Whenever you enter a village with no speed limit signs, the speed limit nearly always reduces automatically to 50kph, until you see the village name crossed out in red. However, in certain villages you will see a sign indicating anything over 3500kG = max 30kph.

Now you may find some very irate drivers on your tail, maybe even flashing their lights at you. Ignore them as very occasionally you might find some Officers of the law waiting to speed trap you on exit. Now you do not want to give them any reason whatsoever to stop you and take money from you.

But speeds in villages can vary, as I said if no Speed Limit Number Signs, assume 50kph. But it can be 35,40,45,50, 60 or 70.

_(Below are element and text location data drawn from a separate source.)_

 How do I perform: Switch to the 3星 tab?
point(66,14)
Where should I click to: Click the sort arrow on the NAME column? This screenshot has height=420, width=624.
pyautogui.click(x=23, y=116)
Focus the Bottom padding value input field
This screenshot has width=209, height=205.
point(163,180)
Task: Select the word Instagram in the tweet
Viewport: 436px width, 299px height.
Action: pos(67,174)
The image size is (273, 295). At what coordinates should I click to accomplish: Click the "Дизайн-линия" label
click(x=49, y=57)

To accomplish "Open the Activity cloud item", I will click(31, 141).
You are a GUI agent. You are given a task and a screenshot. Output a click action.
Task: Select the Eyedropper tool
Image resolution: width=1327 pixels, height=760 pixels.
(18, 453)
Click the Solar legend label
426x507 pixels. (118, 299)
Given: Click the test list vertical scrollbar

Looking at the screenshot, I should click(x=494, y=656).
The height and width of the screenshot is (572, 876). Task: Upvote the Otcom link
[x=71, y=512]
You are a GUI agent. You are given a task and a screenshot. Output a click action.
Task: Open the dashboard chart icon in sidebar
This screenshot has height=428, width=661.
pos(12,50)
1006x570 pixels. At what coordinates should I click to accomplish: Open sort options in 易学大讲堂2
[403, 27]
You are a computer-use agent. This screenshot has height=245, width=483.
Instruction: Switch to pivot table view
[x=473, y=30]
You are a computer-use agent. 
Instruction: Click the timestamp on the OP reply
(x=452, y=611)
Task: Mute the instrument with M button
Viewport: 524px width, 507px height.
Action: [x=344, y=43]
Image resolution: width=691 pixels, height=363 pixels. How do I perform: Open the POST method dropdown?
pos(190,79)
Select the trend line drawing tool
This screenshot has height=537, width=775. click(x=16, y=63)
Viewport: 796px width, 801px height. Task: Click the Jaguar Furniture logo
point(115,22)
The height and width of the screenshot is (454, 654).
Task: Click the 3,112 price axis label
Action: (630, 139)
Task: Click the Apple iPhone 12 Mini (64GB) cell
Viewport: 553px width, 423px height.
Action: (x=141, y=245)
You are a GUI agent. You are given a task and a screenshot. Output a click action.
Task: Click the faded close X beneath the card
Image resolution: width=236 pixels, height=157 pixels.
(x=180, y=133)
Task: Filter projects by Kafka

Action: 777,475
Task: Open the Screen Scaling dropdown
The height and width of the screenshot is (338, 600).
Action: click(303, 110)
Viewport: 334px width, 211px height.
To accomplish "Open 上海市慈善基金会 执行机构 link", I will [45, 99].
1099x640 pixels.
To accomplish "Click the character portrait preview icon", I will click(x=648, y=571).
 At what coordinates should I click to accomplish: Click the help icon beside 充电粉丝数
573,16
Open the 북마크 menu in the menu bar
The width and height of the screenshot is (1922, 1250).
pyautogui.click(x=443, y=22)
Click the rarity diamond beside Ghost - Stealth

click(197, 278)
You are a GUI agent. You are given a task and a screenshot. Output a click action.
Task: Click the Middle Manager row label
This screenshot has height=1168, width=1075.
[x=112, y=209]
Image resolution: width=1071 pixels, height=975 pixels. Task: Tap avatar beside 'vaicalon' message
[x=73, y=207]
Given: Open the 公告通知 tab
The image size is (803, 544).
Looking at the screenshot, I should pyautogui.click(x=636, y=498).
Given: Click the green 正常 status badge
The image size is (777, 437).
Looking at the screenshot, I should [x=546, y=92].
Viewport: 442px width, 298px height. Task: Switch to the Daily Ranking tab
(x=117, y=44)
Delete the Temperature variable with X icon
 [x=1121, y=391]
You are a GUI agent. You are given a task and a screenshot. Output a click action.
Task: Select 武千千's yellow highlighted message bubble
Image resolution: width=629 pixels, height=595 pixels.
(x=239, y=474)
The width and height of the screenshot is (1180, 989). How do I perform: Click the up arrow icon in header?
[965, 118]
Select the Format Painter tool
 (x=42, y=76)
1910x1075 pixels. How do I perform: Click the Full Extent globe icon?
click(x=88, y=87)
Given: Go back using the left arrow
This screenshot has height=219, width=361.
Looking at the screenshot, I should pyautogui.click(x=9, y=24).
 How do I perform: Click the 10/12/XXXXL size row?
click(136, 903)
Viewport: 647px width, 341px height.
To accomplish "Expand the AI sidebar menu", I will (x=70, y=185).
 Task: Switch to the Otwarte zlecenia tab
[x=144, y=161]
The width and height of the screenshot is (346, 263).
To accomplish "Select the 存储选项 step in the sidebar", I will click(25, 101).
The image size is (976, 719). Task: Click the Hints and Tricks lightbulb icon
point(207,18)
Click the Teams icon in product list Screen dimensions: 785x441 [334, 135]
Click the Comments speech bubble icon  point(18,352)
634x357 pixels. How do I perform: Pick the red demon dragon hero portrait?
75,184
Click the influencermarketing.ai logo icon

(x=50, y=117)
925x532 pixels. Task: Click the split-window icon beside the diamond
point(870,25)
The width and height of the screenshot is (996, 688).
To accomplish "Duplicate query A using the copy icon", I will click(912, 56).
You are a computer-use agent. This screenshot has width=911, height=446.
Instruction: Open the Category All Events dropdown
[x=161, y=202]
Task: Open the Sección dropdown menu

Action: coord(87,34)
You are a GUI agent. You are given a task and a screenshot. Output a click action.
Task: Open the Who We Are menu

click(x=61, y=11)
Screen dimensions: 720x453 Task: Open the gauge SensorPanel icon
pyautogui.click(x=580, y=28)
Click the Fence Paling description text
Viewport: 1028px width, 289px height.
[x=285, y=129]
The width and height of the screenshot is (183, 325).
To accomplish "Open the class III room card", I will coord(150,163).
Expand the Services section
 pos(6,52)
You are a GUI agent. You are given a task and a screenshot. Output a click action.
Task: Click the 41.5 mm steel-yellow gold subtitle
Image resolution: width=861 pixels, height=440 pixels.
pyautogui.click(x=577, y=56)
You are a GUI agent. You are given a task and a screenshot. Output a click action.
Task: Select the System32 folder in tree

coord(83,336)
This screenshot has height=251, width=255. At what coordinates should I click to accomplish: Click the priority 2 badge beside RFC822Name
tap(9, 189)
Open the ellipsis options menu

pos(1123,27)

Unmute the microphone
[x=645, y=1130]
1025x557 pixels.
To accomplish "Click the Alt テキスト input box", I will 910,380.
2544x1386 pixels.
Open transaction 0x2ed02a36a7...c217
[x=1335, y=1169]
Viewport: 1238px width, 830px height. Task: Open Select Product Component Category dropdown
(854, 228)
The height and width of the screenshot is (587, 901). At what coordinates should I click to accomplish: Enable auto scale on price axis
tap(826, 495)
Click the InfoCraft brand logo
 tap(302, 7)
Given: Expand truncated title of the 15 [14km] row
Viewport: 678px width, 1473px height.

I am using a mac and do not know how to obtain the properties of an image to post a sign for you. Will try a PC later.

TM


----------



## Wupert (Aug 6, 2007)

*Re: Speed*



teemyob said:


> Yes, there can be 20mph limits (30kph) but only where indicated.
> 
> TM


Out of interest in most of Europe the speed restriction sign is the Village name and as mentioned the derestriction is the name crossed out.


----------



## teemyob (Nov 22, 2005)

*Re: Speed*



Wupert said:


> teemyob said:
> 
> 
> > Yes, there can be 20mph limits (30kph) but only where indicated.
> ...


Hello Wupert, I did mention

'Whenever you enter a village with no speed limit signs, the speed limit nearly always reduces automatically to 50kph, until you see the village name crossed out in red."

TM


----------



## Ozzyjohn (Sep 3, 2007)

Not really much help in respect of towns/villages, but the CC seem to be endorsing the view that stickers are not necessary (unless towing?).

See here.

Regards,
John


----------



## teemyob (Nov 22, 2005)

*Speed Limits*



Ozzyjohn said:


> Not really much help in respect of towns/villages, but the CC seem to be endorsing the view that stickers are not necessary (unless towing?).
> 
> See here.
> 
> ...


I assume from that then that a 5300kG motorhome towing a 1000kG trailer would have to display...

(110)(100)(90)(80)?

TM


----------



## teemyob (Nov 22, 2005)

*SIGN*

Sign Here from French Camping Car Monde

It is usually followed by wording/rating underneath, for example

>3500kg or
>7500kG or
>10t

Etc.

TM


----------



## Ozzyjohn (Sep 3, 2007)

*Re: Speed Limits*



teemyob said:


> Ozzyjohn said:
> 
> 
> > Not really much help in respect of towns/villages, but the CC seem to be endorsing the view that stickers are not necessary (unless towing?).
> ...


Teemyob,

At the weights you have quoted, I think you fall into the category:
Vehicle towing a caravan/trailer where the vehicle 
has a gross train mass over 3.5 tonne, so would need

90

90

80

Regards,

John


----------



## nicholsong (May 26, 2009)

Patisserie/ Gendarmerie/ Boulangerie/Mairerie

La meme vitesse!


----------



## KeithChesterfield (Mar 12, 2010)

*Re: Speed*

[quote= Yes, there can be 20mph limits (30kph) but only where indicated.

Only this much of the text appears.